Tax Credit for Honda Hybrids to be Halved on January 1st


Photo of a Honda Civic Hybrid.

Honda's best-selling hybrid, the Honda Civic Hybrid, will suffer a drop in federal tax credits in 2008.
Credit: Honda

Honda Motor Company has sold more than 60,000 hybrid vehicles that qualify for the federal tax credit, so the tax credits for the automaker's hybrid vehicles will be cut in half as of January 1st, 2008. The U.S. Internal Revenue Service (IRS) announced last week that as of the second quarter of this year (that is, the end of June), Honda had sold 58,872 hybrid vehicles that have qualified for the federal tax credit. But Honda sold another 2,753 hybrids in July, pushing its total to 61,625. According to rules established by the Energy Policy Act of 2005, the federal tax credit maintains its full value through the end of the first quarter following the quarter in which the automaker sells its 60,000th qualified vehicle. That means that Honda has the remainder of this quarter and next quarter left, and on January 1st the tax credits will be reduced by half. For the second half of 2008, the tax credits will be cut in half again, and they'll be eliminated in 2009. Buyers can currently earn federal tax credits of up to $2,100 by buying a Honda Civic Hybrid, although those credits may be limited by the alternative minimum tax. See the press releases from the IRS and Honda.

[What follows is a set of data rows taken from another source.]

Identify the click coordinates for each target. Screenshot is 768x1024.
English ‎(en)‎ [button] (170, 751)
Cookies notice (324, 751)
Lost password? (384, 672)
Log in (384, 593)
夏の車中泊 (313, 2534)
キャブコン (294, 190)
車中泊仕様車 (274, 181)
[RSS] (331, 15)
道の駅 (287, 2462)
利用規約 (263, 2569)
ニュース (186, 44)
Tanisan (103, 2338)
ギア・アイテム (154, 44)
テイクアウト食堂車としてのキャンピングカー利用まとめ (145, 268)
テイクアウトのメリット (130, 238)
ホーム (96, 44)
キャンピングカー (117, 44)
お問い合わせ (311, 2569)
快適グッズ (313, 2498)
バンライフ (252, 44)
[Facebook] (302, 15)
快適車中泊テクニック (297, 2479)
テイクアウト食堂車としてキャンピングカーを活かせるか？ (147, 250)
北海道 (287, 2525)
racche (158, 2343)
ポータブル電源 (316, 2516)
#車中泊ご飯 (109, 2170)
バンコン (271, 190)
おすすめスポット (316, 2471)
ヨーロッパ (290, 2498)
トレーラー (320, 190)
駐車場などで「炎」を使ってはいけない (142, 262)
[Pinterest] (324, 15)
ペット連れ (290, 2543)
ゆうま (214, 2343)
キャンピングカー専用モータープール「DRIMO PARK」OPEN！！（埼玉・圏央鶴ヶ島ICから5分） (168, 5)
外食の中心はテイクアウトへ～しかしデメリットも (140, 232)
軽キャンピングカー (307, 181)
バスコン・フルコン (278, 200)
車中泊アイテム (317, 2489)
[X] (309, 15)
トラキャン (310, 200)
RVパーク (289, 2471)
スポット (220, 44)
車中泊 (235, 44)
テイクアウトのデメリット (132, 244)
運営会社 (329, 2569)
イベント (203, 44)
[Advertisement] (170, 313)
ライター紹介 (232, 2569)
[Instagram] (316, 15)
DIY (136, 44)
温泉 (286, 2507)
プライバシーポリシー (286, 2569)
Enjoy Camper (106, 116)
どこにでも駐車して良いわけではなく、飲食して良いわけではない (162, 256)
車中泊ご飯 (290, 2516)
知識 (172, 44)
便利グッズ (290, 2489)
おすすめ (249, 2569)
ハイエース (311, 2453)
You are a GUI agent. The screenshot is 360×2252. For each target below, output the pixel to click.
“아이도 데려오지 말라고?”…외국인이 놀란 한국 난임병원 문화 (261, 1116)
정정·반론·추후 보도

Honda has also earned IRS certification for its 2005 and 2006 Honda FCX fuel-cell vehicle. The IRS announced in late July that the Honda FCX could earn a federal tax credit of $12,000. The only problem is, you can't really buy a Honda FCX, and only a select few people and companies are being allowed to lease it, so it's hard to see how anyone can actually earn the credit. Meanwhile, the tax credit for Toyota and Lexus hybrids ends on October 1st, but other hybrid makers won't have to worry about phase-outs for some time. As of the end of the second quarter, Nissan's qualified hybrid sales are at just 5,222, General Motors Corporation (GM) is at 9,454, and Ford Motor Company is at 33,547. For comparison, Toyota Motor Sales sold 70,641 hybrids in the second quarter alone, and have sold a total of 344,083 qualified hybrids. See the IRS press releases on the Honda FCX and the quarterly sales for Toyota, Nissan, GM, and Ford.